→ About this exercise
Repeat precisely the line in which "Check the 2023级高二年级 row checkbox" occurs and all lines that follow it in the entries below. Pictures must be omitted.
<<<<
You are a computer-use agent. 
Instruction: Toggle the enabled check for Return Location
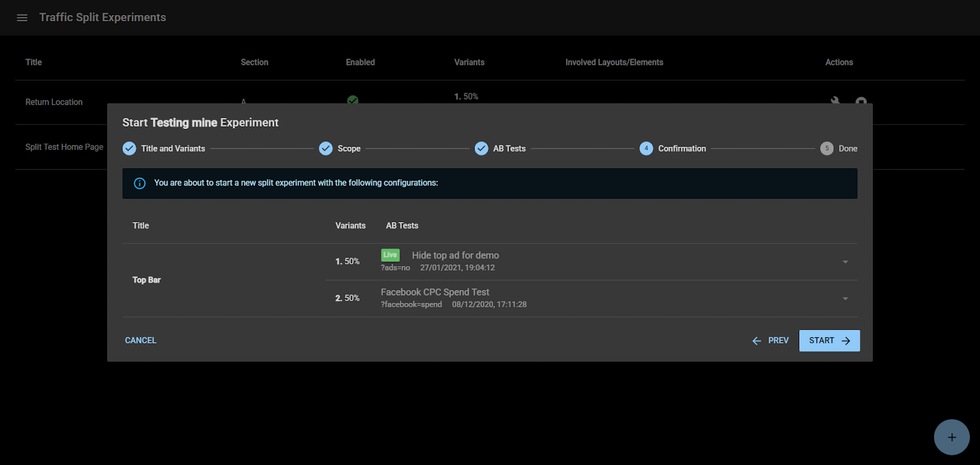(x=352, y=100)
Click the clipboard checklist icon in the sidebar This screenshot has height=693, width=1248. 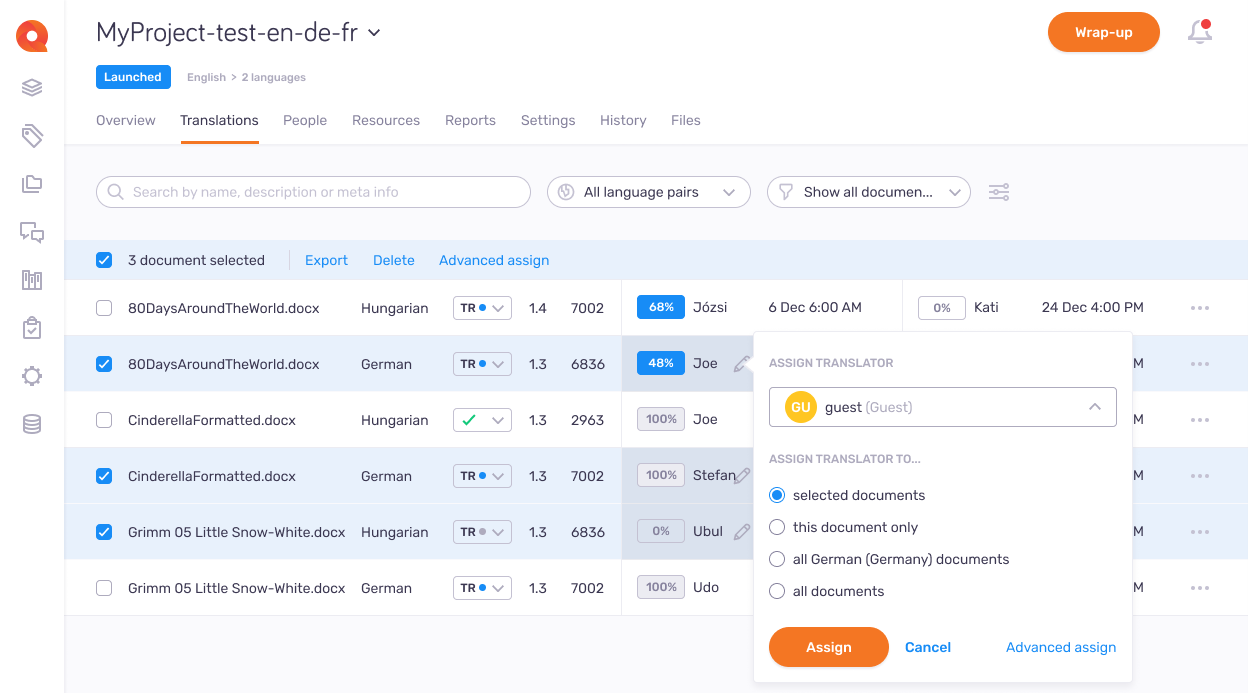(x=31, y=328)
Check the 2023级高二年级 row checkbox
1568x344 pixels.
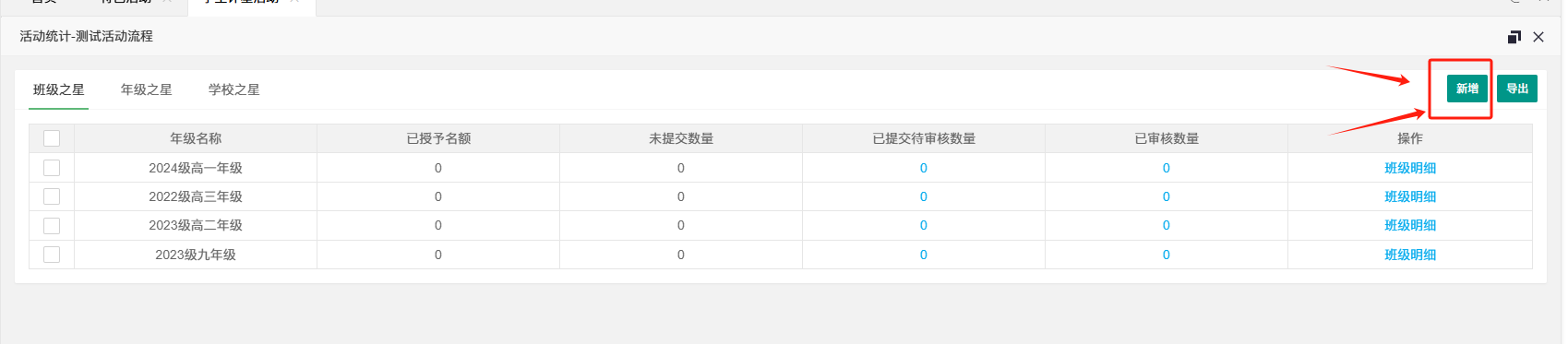52,225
>>>>
→ Exercise response
Check the 2023级高二年级 row checkbox
1568x344 pixels.
52,225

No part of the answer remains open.